Location of RAG context within system prompt

Hey Everyone.

The traditional RAG approach when working with OpenAI models tends to be this:

[
  {
    "role": "system",
    "content": "General instructions... ...use the following information only to answer the user's question: [INJECTED_CONTEXT]"
  },
  {
    "role": "user",
    "content": "user question"
  },
  {
    "role": "assistant",
    "content": "lovely RAG answer"
  }
]

This is how I’m doing it currently and as each new question comes in, I just update the system prompt i.e. array[0].content to inject new context.

It works well however I was wondering if anyone had tried the following and whether they got better results:

So… imagine the conversation has gone on for a bit. Instead of updating the initial system prompt at the top of the array, you just add another one containing the retrieved context.

For example:

[
  {
    "role": "system",
    "content": "General instructions..."
  },
  {
    "role": "user",
    "content": "user question"
  },
  {
    "role": "assistant",
    "content": "assistant response"
  },
  {
    "role": "user",
    "content": "user question"
  },
  {
    "role": "system",
    "content": "Use the following information only to answer the user's question: [INJECTED_CONTEXT]"
  },
  {
    "role": "assistant",
    "content": "lovely RAG answer"
  }
]

My theory is that this potentially leads to better grounding of the answers in the context. The downside is that I have to remove previous system prompts from the array as the user asks new questions (or else I’d end up with multiple contexts which would confuse the LLM).

Has anyone tried it and did you notice a difference?

3 Likes

I think you’re on the right-ish track.

I’ve taken to putting a system message as the last message after the user query.
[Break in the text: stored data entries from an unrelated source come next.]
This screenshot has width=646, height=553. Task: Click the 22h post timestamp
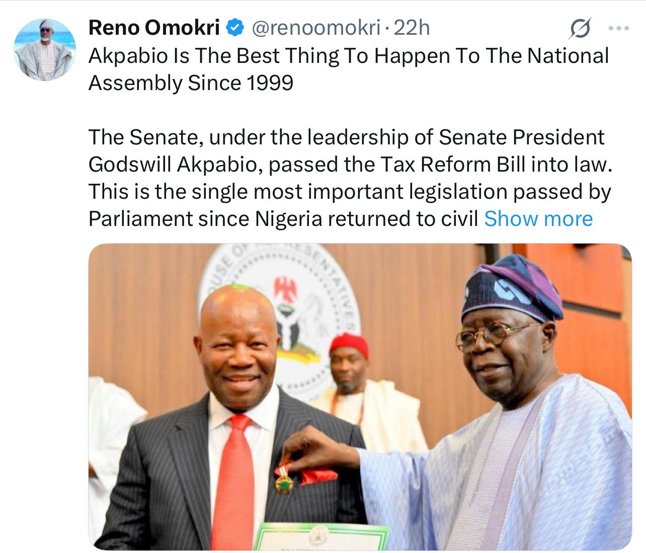(x=412, y=28)
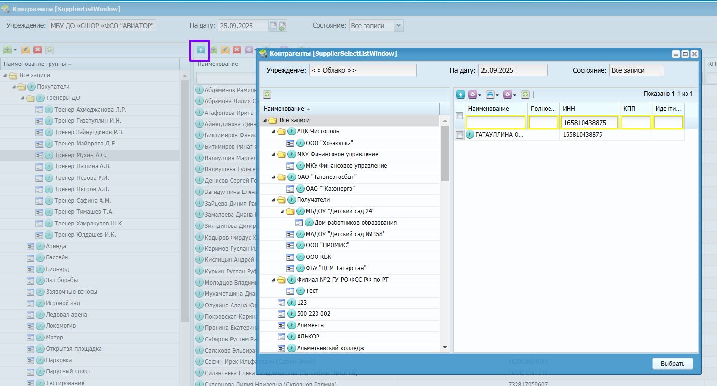Refresh the dialog's left group tree
Image resolution: width=717 pixels, height=386 pixels.
pos(267,95)
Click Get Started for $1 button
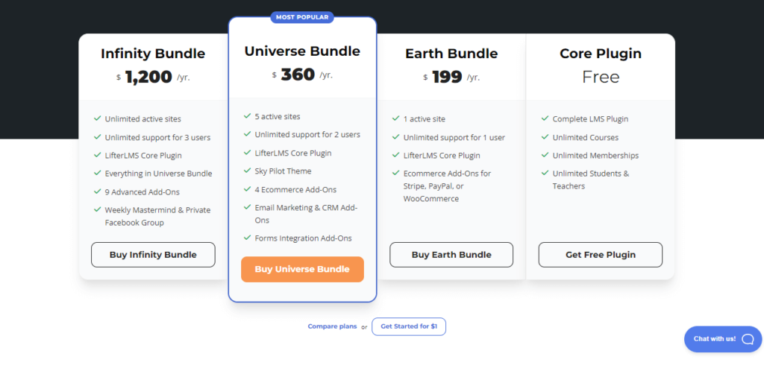Viewport: 764px width, 371px height. [409, 326]
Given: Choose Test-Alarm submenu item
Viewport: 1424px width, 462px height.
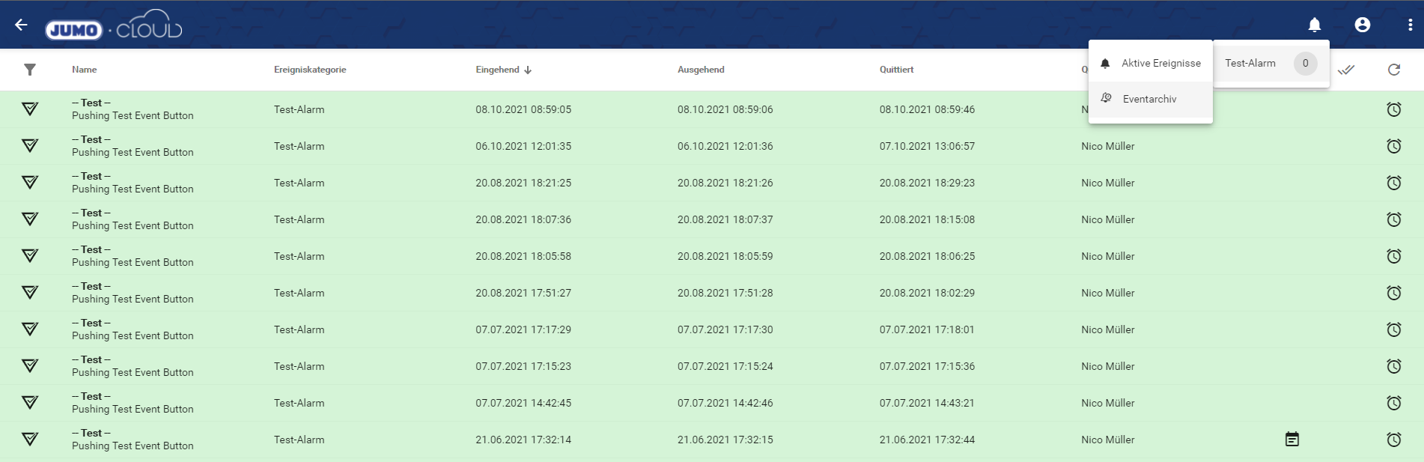Looking at the screenshot, I should point(1250,64).
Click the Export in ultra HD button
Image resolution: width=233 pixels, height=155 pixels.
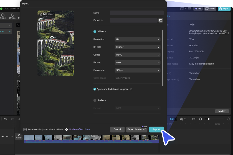136,129
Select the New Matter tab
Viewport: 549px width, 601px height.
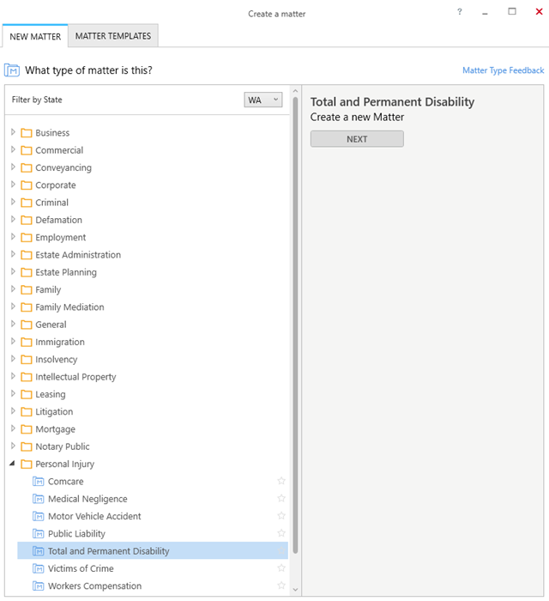pyautogui.click(x=35, y=36)
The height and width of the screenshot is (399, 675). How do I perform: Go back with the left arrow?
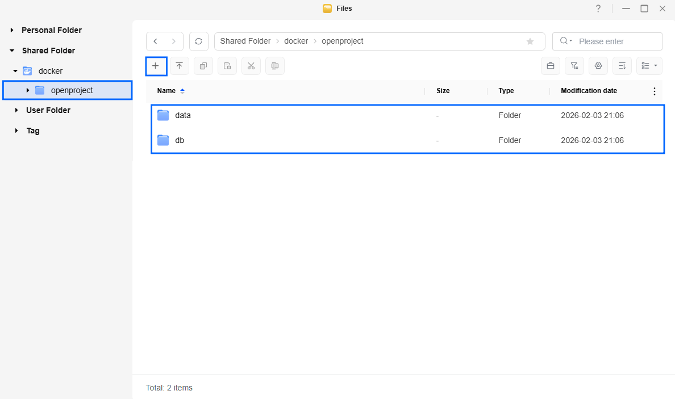coord(156,41)
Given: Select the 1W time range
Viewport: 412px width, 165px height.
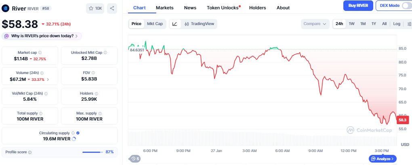Looking at the screenshot, I should point(352,24).
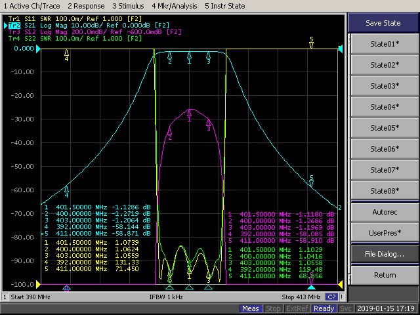Click marker 4 stimulus triangle on the bottom axis

(66, 287)
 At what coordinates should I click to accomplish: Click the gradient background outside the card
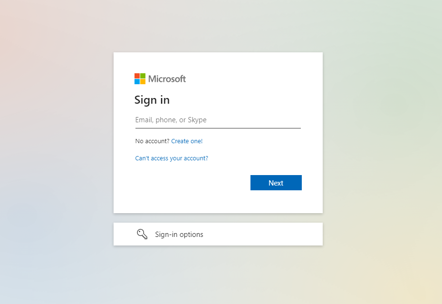57,141
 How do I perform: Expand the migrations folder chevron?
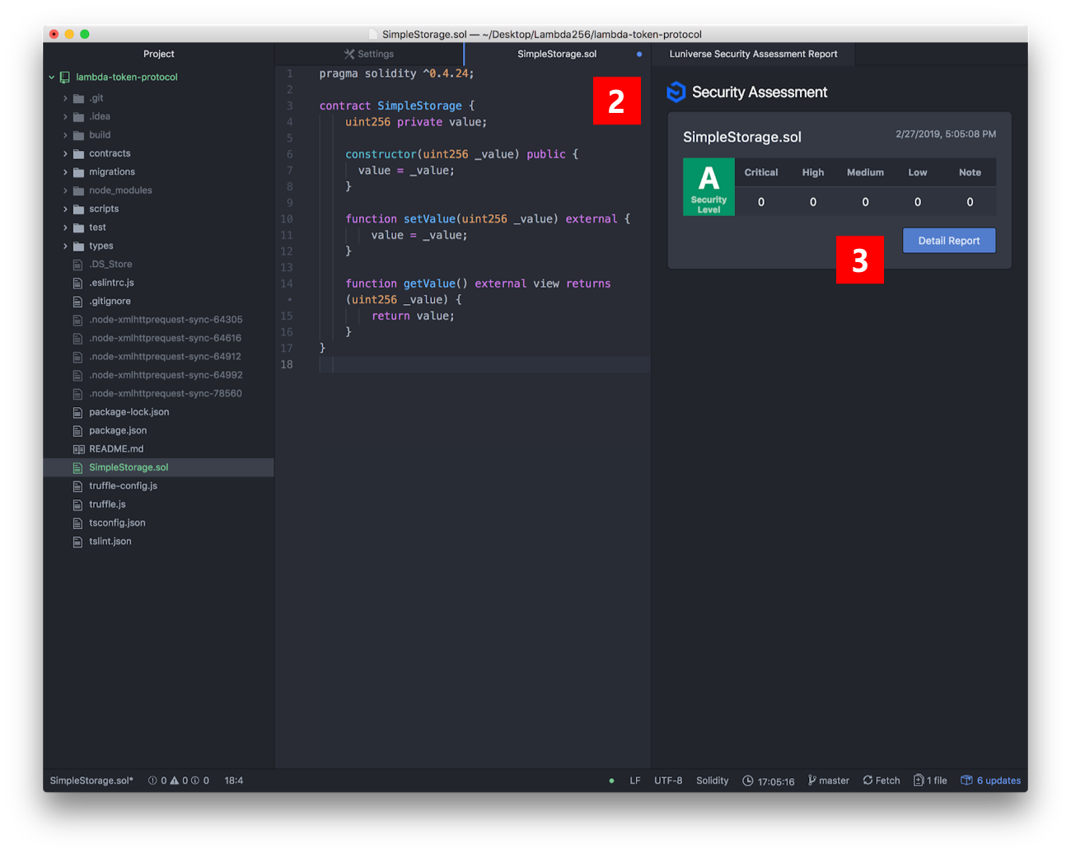(65, 172)
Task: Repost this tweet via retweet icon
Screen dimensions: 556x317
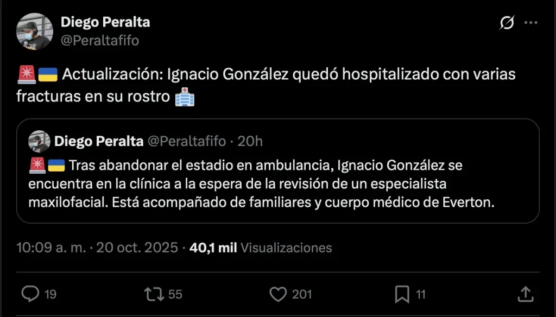Action: 153,294
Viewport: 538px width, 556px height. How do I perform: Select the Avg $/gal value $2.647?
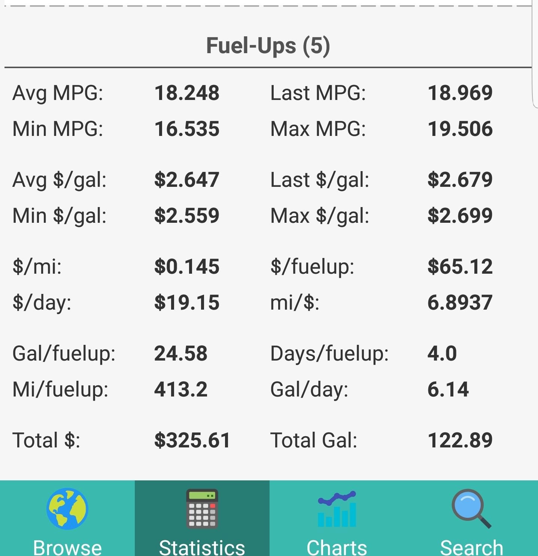pyautogui.click(x=187, y=180)
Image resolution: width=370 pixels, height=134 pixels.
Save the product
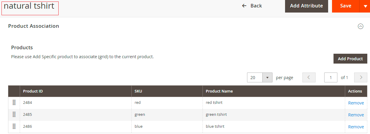345,6
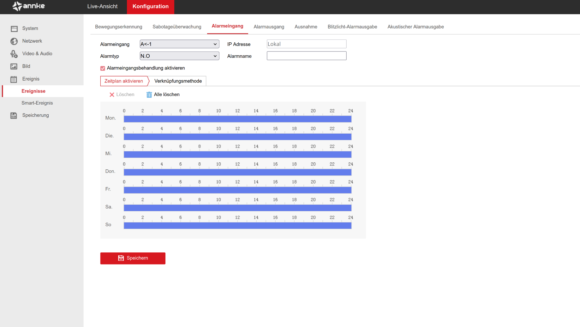Screen dimensions: 580x327
Task: Click the System monitor icon in sidebar
Action: tap(14, 29)
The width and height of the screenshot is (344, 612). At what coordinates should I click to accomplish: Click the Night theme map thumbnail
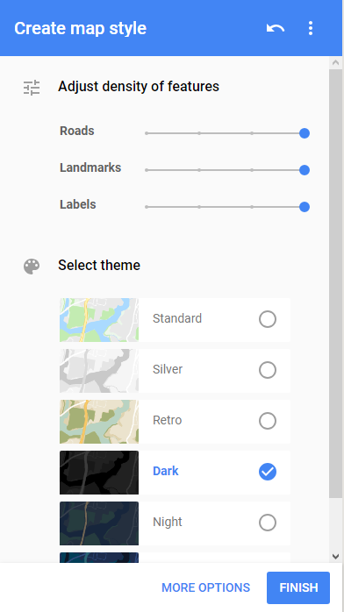(99, 523)
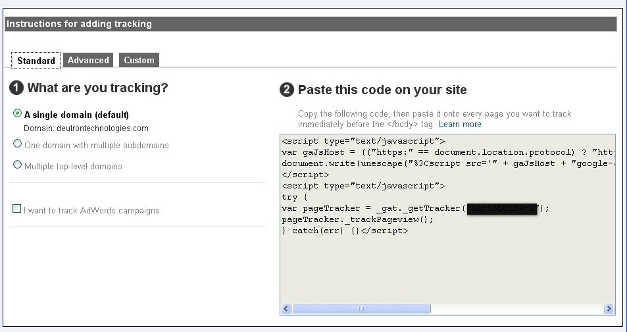Click the 'pageTracker._trackPageview();' code line
This screenshot has height=332, width=627.
pyautogui.click(x=348, y=220)
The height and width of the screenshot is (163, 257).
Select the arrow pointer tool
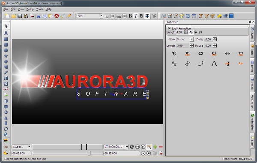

I don’t put much into it, apart from schema instructions.

I see it like this: the very last handful of tokens dictate what the model “focuses” on, and what information the model should pull out of its context. And when you steer that focus, you can pull pretty much anything out of anywhere in the context as long as it doesn’t conflict with the model’s training data.

You may have seen these haystack experiments:


https://arxiv.org/html/2404.08865v1

Anecdotally, I’d say it’s more important to ensure that the context is short, clean, and relevant. The positioning of reference information isn’t that important, unless you’re trying to break its training (e.g. get it to not do markdown or act like a chatbot)

So yes: I think including soft information at the top (bot role and that stuff) is a good idea because that information is less likely to be actively purposefully recalled - but I wouldn’t waste that real estate on contextual information.

Language that initiates behavior should be the last thing the bot sees. This is also critical real estate.

But contextual information, especially if it’s unlikely to be overridden by training data, can probably be put anywhere.

3 Likes

Thanks for the useful reply.

Yes I’ve seen those haystack results before and since I’m not using massive context windows I’m not overly worried about the positioning of content.

It’s more a question of what the model chooses to focus on in terms of instruction. I agree with your point about the models typically putting more weight on the last tokens as the instruction. With that in mind, assuming grounding the answers in the retrieved knowledge was the MOST important thing for your application, would it make sense to include it just after the user query?

I guess I’m only looking for anecdotal evidence right now and yours is very helpful.

If someone ends up doing some actual research on it then even better.

2 Likes

Maybe… depends on how long the output is going to be.

You know that the output becomes part of the input during generation, so output tokens will push the end of your input towards the middle.

That’s why I mentioned that the end of the input is a good location for schema instructions (CoT is a schema in my mind). Once you get the ball rolling the model can feed off its own examples, so it’s ok that the primer gets lost in the middle.

That’s why I think your strategy only makes sense if your expected output is extremely short. Does that make sense?

1 Like

Yeah that’s a good point. I think you’re right, for short answers it’ll possibly make a difference.

Ultimately I’ll have to go away and try it and report back.